**Exercise directions:**
Pull every line containing the word "category" from the records.

Data records
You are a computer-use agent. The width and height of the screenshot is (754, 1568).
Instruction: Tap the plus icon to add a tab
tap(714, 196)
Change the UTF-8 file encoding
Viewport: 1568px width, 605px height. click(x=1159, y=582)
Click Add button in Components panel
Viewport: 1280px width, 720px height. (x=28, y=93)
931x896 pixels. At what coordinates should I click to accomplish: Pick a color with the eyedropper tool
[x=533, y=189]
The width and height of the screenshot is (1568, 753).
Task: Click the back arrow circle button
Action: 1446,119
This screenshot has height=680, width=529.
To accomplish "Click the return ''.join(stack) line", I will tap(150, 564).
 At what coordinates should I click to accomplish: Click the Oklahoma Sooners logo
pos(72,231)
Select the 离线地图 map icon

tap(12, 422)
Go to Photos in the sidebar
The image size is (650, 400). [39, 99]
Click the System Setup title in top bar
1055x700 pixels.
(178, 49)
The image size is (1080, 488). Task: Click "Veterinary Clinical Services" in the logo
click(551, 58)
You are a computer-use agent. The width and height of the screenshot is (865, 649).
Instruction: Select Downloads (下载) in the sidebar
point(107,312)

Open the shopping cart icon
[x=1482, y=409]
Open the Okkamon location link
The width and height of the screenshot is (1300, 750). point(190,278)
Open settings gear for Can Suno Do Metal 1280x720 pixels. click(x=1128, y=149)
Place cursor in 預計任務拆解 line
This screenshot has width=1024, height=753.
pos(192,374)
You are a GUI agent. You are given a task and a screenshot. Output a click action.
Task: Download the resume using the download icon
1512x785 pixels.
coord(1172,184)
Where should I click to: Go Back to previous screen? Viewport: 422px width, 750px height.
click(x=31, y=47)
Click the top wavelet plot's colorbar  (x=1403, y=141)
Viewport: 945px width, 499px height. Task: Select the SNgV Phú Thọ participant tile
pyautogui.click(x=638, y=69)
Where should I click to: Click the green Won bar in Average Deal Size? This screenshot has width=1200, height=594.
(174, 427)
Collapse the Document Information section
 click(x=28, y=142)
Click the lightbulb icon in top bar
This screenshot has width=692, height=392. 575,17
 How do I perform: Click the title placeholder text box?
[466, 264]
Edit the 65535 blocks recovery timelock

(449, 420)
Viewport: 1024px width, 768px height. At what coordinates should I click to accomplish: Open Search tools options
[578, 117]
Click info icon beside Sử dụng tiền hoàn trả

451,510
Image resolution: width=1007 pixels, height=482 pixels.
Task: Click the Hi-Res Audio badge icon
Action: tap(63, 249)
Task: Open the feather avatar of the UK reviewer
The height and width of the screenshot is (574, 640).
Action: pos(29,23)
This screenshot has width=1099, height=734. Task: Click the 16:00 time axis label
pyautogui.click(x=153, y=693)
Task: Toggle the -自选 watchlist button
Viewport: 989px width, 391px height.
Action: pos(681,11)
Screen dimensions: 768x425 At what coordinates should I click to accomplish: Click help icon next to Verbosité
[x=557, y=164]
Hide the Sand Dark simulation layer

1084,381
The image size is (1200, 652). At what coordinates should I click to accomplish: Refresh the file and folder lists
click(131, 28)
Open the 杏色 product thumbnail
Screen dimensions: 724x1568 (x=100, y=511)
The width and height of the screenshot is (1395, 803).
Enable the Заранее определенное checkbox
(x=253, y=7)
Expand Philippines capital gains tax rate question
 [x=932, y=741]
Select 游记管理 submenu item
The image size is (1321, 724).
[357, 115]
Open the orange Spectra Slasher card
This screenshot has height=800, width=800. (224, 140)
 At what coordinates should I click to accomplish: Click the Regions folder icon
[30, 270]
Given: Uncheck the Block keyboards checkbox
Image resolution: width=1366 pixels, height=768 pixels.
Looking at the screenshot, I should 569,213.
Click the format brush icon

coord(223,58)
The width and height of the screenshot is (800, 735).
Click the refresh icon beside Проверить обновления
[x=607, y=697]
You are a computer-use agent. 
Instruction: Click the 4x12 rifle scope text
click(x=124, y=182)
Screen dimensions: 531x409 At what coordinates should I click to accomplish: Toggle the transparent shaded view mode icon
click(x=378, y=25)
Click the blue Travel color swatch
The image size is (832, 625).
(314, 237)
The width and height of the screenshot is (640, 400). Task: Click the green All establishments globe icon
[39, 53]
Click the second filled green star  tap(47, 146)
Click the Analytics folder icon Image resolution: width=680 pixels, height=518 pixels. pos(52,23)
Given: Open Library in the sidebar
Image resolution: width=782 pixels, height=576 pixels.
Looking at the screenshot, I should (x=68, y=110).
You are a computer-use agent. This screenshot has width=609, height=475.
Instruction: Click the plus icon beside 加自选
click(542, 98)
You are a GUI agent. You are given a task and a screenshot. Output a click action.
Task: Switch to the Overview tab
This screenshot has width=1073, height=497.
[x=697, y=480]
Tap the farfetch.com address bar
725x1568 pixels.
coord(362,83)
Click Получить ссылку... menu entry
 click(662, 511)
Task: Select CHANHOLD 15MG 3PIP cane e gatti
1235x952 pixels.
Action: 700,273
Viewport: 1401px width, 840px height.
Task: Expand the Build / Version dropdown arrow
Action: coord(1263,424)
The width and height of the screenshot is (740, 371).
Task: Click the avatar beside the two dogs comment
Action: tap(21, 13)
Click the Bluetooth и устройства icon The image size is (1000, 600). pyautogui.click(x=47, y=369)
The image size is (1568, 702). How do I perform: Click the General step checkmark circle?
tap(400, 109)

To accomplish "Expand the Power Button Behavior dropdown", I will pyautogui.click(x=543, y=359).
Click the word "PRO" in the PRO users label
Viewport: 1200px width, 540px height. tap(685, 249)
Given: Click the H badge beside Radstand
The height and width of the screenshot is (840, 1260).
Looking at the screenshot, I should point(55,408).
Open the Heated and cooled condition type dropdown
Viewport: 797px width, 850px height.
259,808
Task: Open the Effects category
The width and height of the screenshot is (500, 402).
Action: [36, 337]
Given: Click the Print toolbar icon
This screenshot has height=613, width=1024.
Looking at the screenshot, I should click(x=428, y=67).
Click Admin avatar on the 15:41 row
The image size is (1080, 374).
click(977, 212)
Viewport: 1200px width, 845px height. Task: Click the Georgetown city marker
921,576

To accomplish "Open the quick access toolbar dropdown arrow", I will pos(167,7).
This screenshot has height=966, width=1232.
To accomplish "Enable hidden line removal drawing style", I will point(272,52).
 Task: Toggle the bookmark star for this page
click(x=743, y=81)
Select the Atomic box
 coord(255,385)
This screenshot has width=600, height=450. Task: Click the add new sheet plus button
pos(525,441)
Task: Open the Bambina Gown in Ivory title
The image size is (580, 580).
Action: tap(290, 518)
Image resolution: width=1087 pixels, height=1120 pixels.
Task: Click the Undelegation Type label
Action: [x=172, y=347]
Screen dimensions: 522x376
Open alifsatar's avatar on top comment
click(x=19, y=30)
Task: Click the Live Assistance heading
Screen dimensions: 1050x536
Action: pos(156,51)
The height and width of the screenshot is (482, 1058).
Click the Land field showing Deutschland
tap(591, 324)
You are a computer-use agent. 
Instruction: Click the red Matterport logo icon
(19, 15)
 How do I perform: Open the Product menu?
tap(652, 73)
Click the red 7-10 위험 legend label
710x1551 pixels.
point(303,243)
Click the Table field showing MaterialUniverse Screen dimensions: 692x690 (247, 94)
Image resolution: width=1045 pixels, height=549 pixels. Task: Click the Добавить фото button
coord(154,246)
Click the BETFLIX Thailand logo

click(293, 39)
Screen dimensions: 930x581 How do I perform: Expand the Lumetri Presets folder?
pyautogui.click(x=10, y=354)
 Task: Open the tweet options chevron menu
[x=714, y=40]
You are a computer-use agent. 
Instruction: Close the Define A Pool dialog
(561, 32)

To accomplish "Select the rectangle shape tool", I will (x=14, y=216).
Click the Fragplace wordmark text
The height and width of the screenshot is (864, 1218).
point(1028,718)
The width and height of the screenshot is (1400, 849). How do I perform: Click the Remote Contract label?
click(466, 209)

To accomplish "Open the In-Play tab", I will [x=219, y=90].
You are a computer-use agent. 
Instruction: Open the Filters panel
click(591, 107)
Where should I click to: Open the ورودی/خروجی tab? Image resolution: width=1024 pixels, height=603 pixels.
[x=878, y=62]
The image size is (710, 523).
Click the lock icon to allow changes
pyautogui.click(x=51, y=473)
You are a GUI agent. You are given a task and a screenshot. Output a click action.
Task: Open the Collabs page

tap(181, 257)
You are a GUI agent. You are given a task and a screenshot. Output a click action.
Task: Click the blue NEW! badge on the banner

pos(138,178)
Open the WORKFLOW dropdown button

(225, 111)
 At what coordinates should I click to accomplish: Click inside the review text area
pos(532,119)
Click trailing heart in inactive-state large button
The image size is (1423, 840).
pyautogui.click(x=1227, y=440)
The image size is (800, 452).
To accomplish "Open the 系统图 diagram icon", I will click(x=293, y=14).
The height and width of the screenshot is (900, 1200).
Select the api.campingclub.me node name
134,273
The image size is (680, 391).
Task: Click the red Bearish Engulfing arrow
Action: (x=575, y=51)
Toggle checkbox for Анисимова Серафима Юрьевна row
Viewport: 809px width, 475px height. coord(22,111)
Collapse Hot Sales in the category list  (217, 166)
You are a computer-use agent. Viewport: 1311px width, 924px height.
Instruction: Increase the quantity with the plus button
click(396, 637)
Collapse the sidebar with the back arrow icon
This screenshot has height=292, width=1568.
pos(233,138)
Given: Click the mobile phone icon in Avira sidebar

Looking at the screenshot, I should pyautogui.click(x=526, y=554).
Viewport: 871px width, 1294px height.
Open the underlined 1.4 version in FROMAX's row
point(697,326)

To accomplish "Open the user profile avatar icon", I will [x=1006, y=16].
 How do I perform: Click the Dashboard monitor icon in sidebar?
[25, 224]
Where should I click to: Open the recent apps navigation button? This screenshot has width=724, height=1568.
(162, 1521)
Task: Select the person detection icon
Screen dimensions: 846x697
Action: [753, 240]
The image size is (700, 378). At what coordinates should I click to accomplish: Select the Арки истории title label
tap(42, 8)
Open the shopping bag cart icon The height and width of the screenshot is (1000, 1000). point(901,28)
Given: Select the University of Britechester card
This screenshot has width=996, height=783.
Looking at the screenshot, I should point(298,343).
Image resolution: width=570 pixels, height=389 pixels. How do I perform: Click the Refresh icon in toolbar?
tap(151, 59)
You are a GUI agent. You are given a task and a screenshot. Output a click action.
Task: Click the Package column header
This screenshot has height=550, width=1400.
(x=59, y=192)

**Exercise solution:**
Task: Open the Effects category
Collapse Hot Sales in the category list  (217, 166)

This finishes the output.